ASC-SW: Atrous strip convolution network with sliding windows
Cheng Liu, Fan Zhu, Yifeng Xu, Baoru Huang, Mohd Rizal Arshad
公開日: 2025/7/17
Abstract
With the rapid development of lightweight visual neural network architectures, traditional high-performance vision models have undergone significant compression, enhancing their computational and energy efficiency and enabling deployment on resource-constrained edge devices. In order to enable the mobile robot to avoid the ground wires, we propose a visual-assisted navigation framework called Atrous Strip Convolution Sliding Window (ASC-SW).
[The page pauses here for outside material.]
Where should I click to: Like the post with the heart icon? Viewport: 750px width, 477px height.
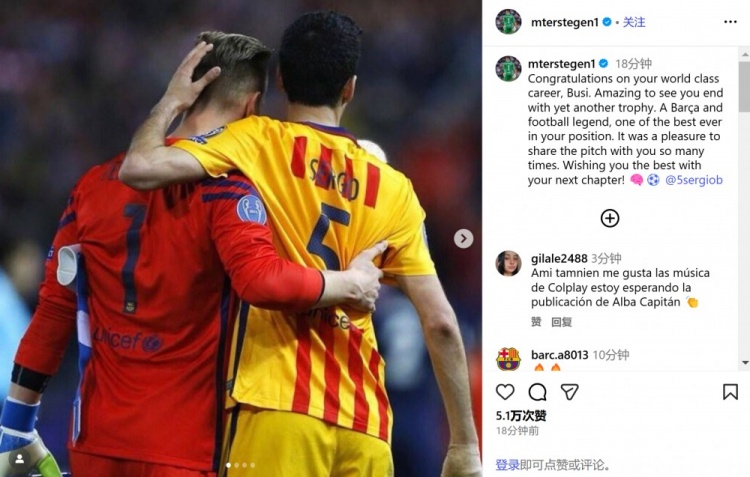tap(505, 392)
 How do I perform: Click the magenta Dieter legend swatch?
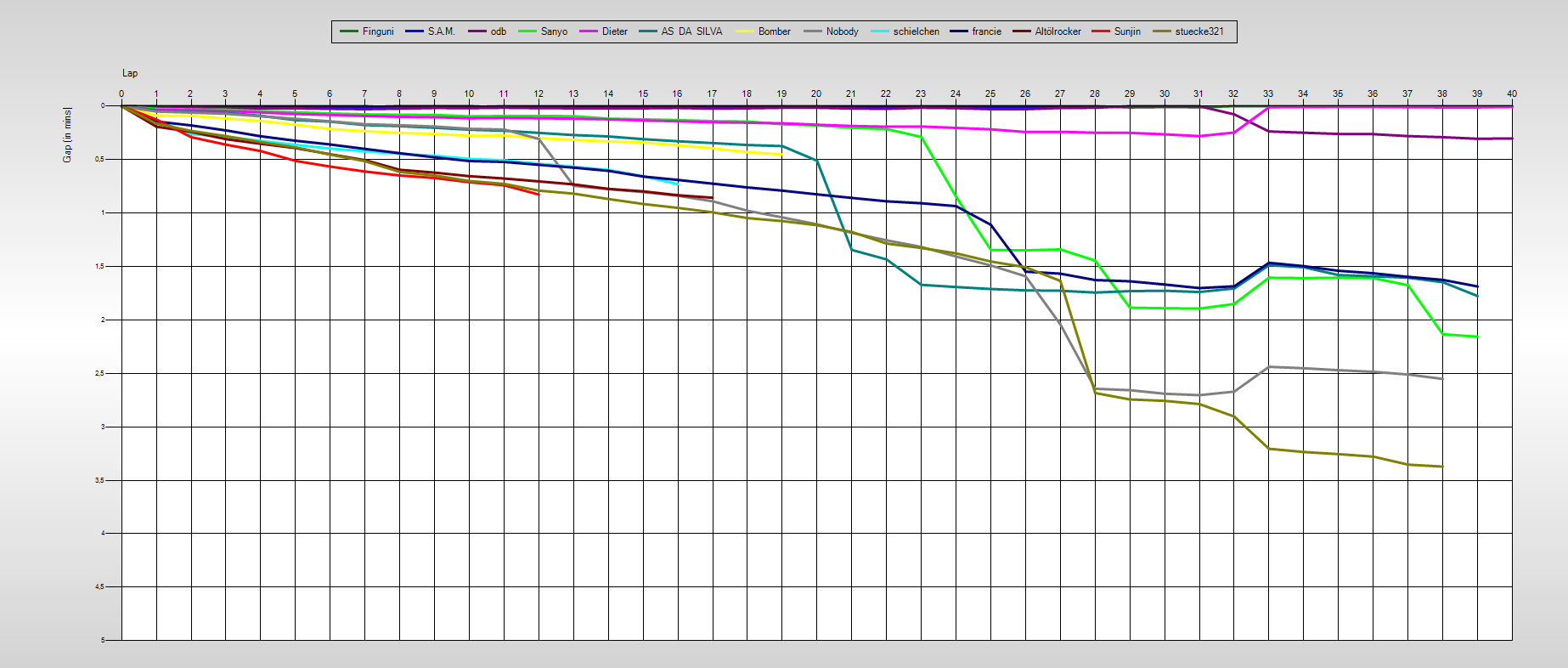589,31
This framework compensates for the limitations of traditional light detection and range (LiDAR) sensors to detect ground-level obstacles such as wires. A lightweight and efficient segmentation model, Atrous Strip Convolution Network (ASCnet) was proposed, for detecting deformable linear objects (DLOs). Atrous Strip Convolution Spatial Pyramid Pooling (ASCSPP) is designed to extract DLOs features effectively. Atrous Strip Convolution is integrated into ASCSPP to accurately identify the linear structure of DLOs with low computational cost. Additionally, a Sliding Window (SW) post processing module is proposed to denoise the output in complex environments, improving recognition accuracy. ASC-SW achieves 75.3% MIoU at 217 FPS on a self-built real world dataset and real-robot experiment was demonstrated that our proposed framework. It can be successfully verified on the real-robot on the edge device(Jetson platform) at that were originally inoperable.